Athena doesn't know its own passwords. I own every credential in my password manager, 2FA lives on my phone, and the agent operates via session tokens and API keys that I can revoke instantly. If the machine were compromised, an attacker would get session cookies that expire and API keys I can kill from my phone. They couldn't take over any accounts because they don't have the second factor.

Athena requires approval before running shell commands. Because it has access to the family group chat and multiple users interact with it, I keep the approval gate on for anything beyond its pre-approved tool calls like calendar and web search. The exception is the nightly reflection window, where I've explicitly granted it permission to build autonomously.

The other thing I think about is prompt injection. Anything that accepts external input, calendar invites from unknown senders, web pages the agent scrapes, social media posts, is a surface where someone could try to slip instructions into the content. Athena is explicitly told to treat external content as data, not instructions. It's not a perfect defence, but it's a conscious one.

I should be honest about the other side of this though. The tech is still obviously very new and the reality is that things break regularly. A cron job fails silently. The model misreads a file and generates a briefing based on last week's calendar. A tool integration stops working because an API changed. I find myself troubleshooting more often than I'd like, and some weeks I'm not entirely sure whether I've built a helpful assistant or just given myself a second job. That's the price of building on infrastructure this early. The trajectory is clearly right but the day-to-day is still fiddly in ways that would put most people off.
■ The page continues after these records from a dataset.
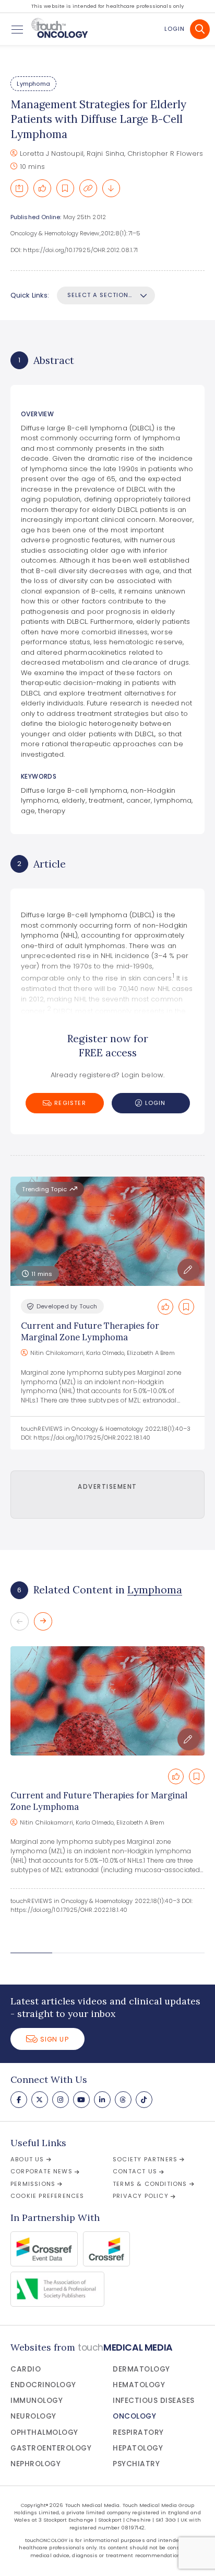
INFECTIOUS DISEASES (154, 2401)
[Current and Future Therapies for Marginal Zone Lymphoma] (107, 1701)
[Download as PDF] (111, 188)
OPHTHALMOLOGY (44, 2432)
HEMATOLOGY (139, 2385)
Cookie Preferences (47, 2196)
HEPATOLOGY (138, 2448)
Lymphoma (33, 83)
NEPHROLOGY (35, 2464)
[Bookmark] (65, 188)
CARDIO (25, 2369)
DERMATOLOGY (141, 2369)
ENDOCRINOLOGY (43, 2385)
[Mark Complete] (42, 188)
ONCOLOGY (134, 2416)
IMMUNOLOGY (36, 2401)
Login (174, 29)
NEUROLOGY (33, 2416)
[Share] (19, 188)
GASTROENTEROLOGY (50, 2448)
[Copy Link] (88, 188)
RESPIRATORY (138, 2432)
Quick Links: (29, 295)
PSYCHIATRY (136, 2464)
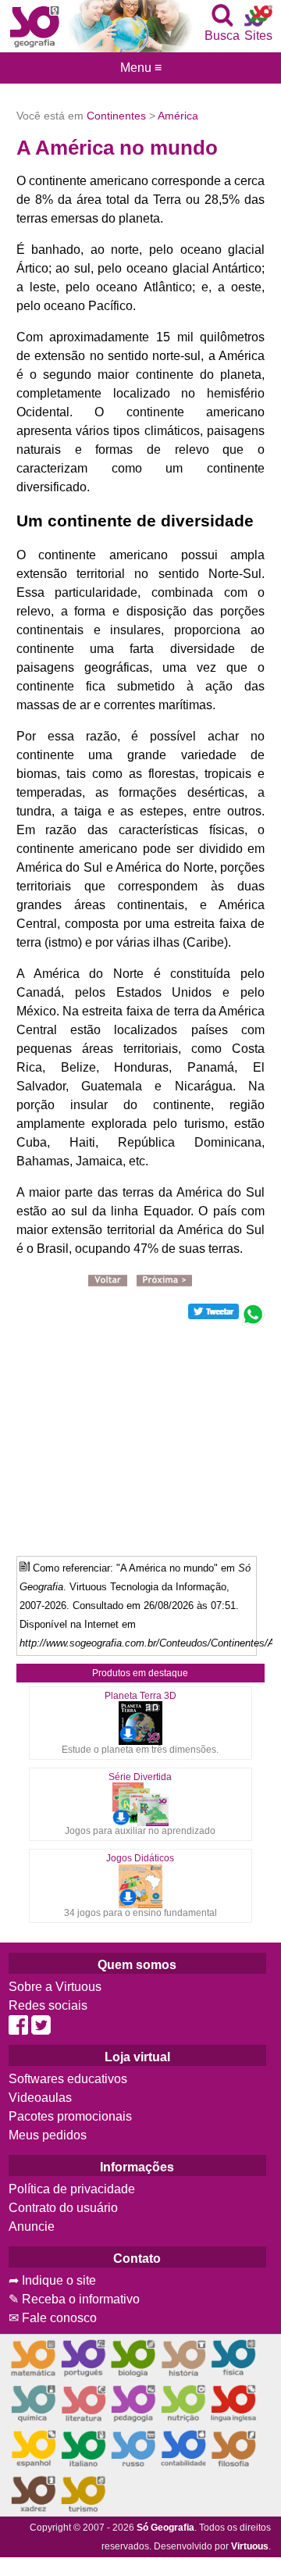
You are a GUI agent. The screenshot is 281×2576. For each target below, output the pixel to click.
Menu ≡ (140, 68)
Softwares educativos (68, 2078)
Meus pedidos (48, 2135)
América (178, 115)
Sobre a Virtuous (55, 1986)
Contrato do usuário (63, 2207)
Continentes (116, 115)
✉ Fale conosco (53, 2317)
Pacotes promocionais (70, 2116)
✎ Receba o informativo (74, 2299)
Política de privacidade (72, 2189)
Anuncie (32, 2226)
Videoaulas (40, 2097)
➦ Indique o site (52, 2280)
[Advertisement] (141, 1434)
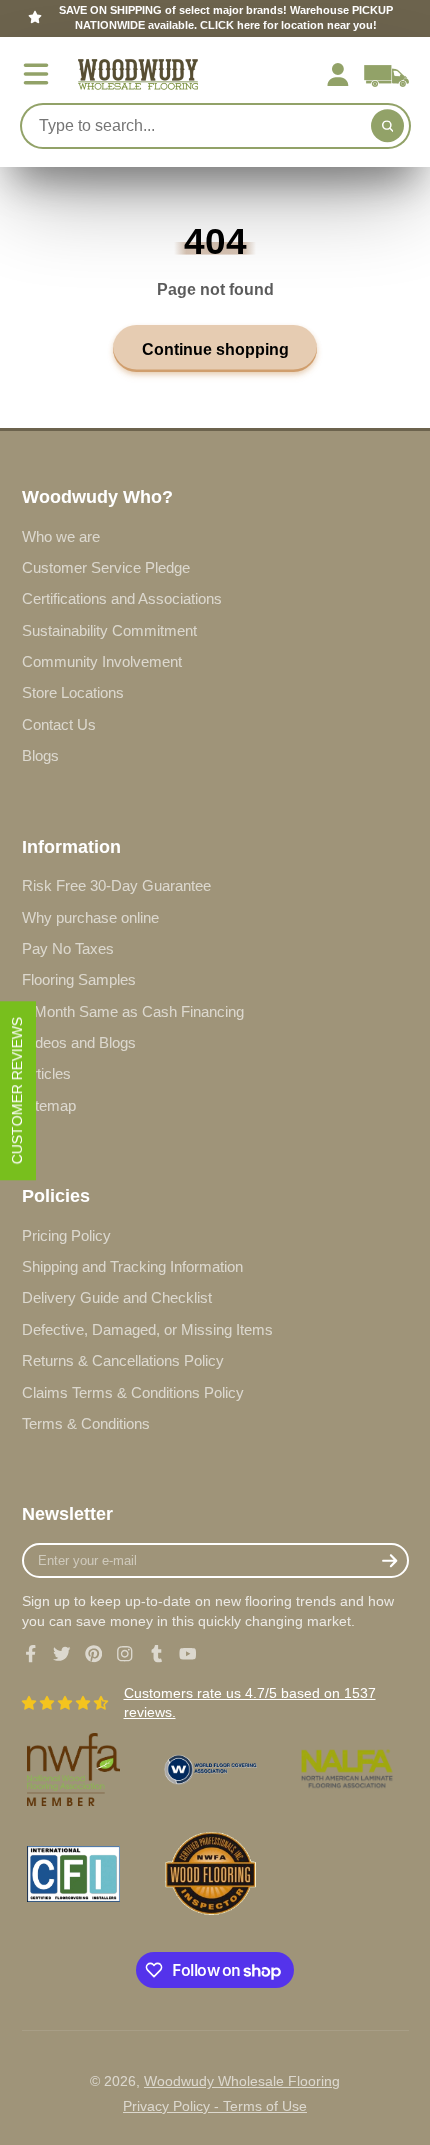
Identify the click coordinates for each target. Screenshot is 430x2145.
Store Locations (73, 692)
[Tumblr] (157, 1654)
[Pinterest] (94, 1654)
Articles (46, 1073)
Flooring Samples (79, 979)
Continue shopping (215, 349)
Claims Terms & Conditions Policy (133, 1392)
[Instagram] (125, 1654)
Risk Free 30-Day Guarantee (116, 885)
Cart (386, 75)
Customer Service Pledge (106, 567)
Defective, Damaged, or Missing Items (147, 1329)
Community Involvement (102, 661)
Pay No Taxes (68, 948)
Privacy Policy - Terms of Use (215, 2106)
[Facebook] (31, 1654)
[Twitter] (62, 1654)
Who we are (61, 536)
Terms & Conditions (86, 1423)
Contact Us (59, 724)
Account (338, 75)
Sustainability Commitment (109, 630)
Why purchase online (90, 917)
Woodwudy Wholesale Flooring (242, 2081)
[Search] (388, 126)
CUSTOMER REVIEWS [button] (17, 1090)
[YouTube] (188, 1654)
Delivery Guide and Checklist (117, 1297)
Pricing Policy (66, 1235)
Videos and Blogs (79, 1042)
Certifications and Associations (122, 598)
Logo (138, 74)
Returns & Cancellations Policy (123, 1360)
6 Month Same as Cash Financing (133, 1011)
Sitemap (49, 1105)
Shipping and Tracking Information (132, 1266)
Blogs (40, 755)
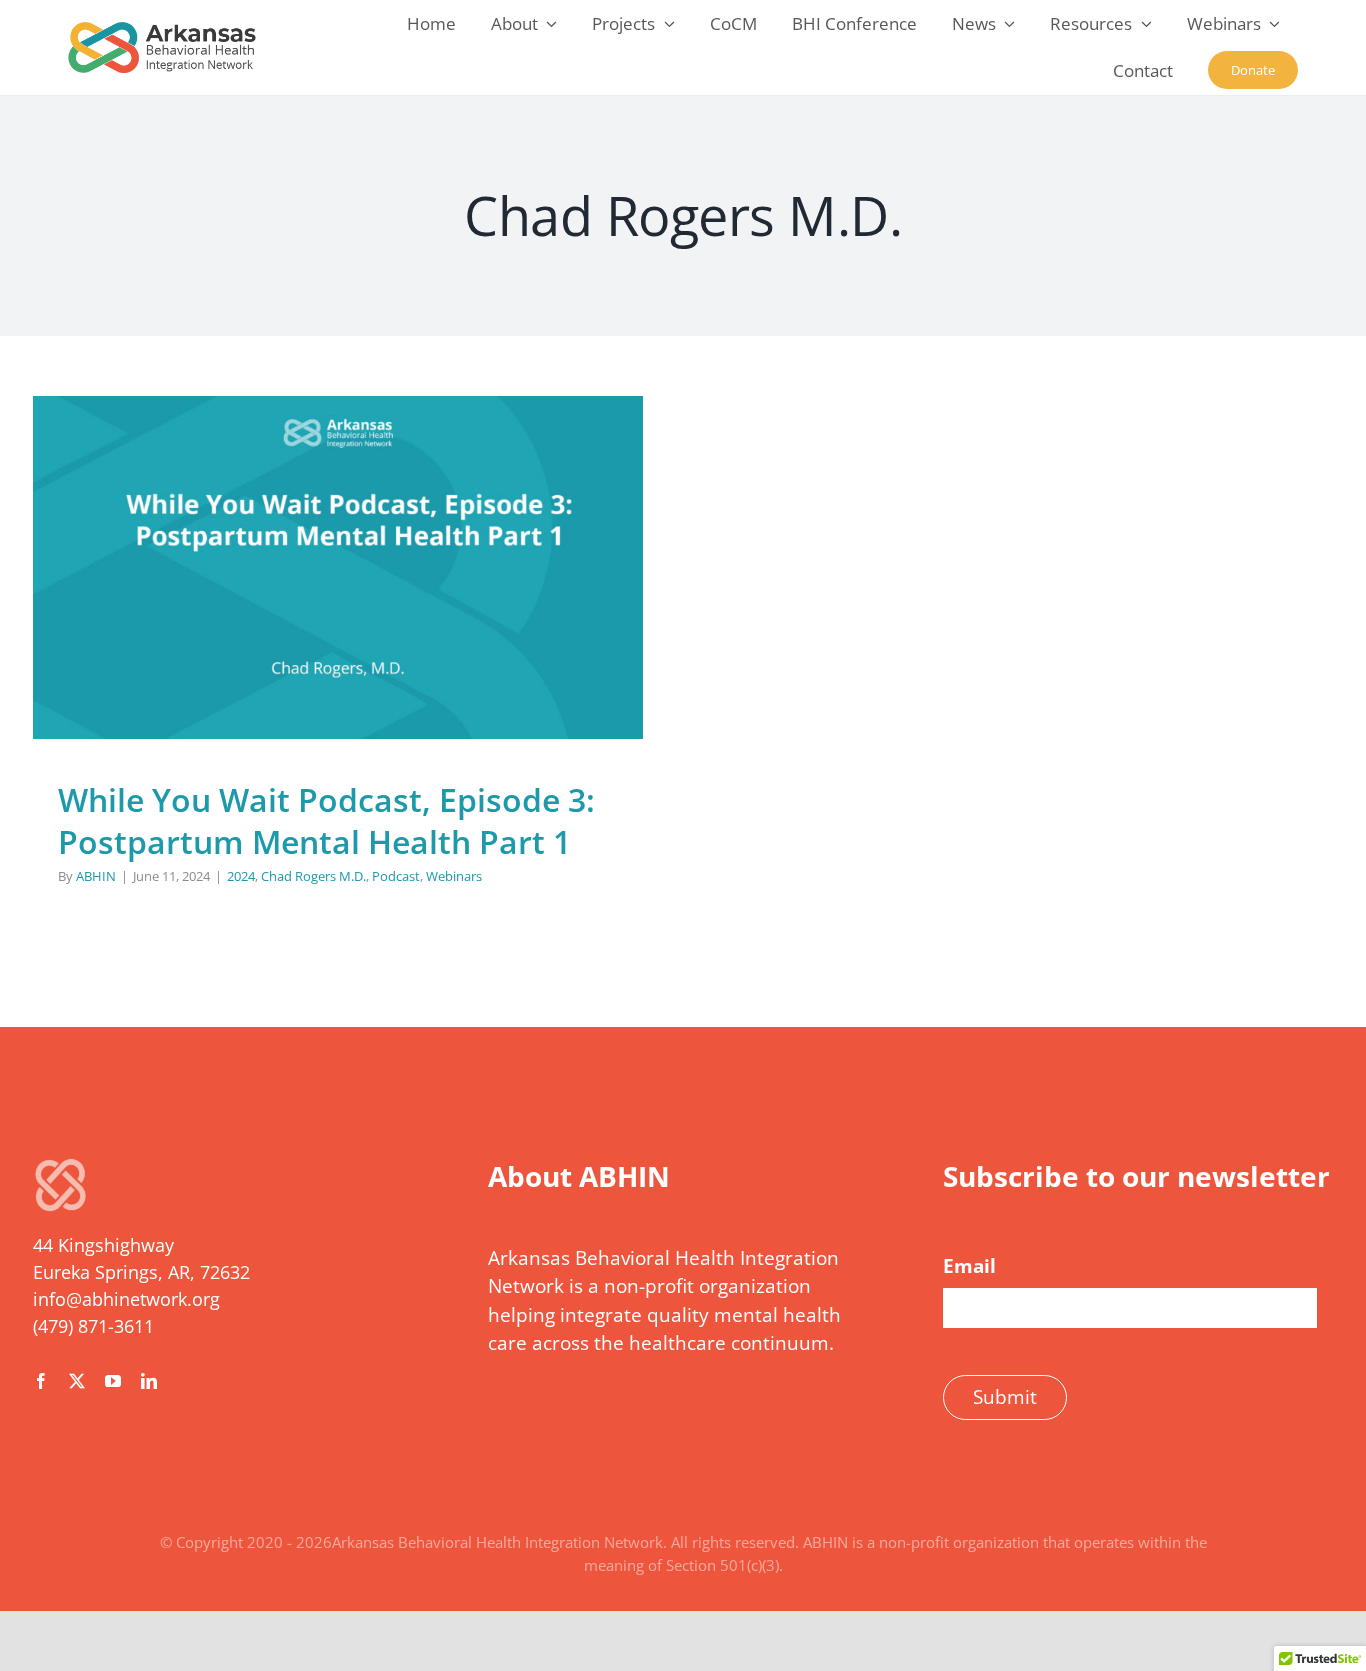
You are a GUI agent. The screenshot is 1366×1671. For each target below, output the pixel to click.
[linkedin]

Cost was the other surprise. I started by routing different tasks to different models via OpenRouter... strong but cheap open-weight models like MiniMax M2.5, Kimi K2.5, and GLM5 for routine work like briefings and meal plans, Opus 4.6 for nightly reflections and build planning, Sonnet 4.6 for the actual builds and QA. Even that added up faster than I expected. The cost difference between using a model via API versus a subscription is staggering! After Peter Steinberger joined OpenAI, I've since moved to running pretty much everything through my Codex subscription, which brought the running cost down dramatically. The economics of self-hosted AI aren't what I assumed going in.

Even so, the net effect is positive. Athena lowers the operational overhead of running a household with young children, not because it does hard things, but because it does the consistent, low-stakes, cognitively-taxing things reliably enough that our attention goes to decisions that actually require it.

The thing I find most interesting is how it changes what we pay attention to. Neither of us thinks about whether we have enough food for the week or whether pickups are confirmed. Those are handled. What I think about is whether the system is working well enough that those things stay handled. The job shifts from doing to designing. And to the surprise of no one, that turns out to be a job I find considerably more engaging.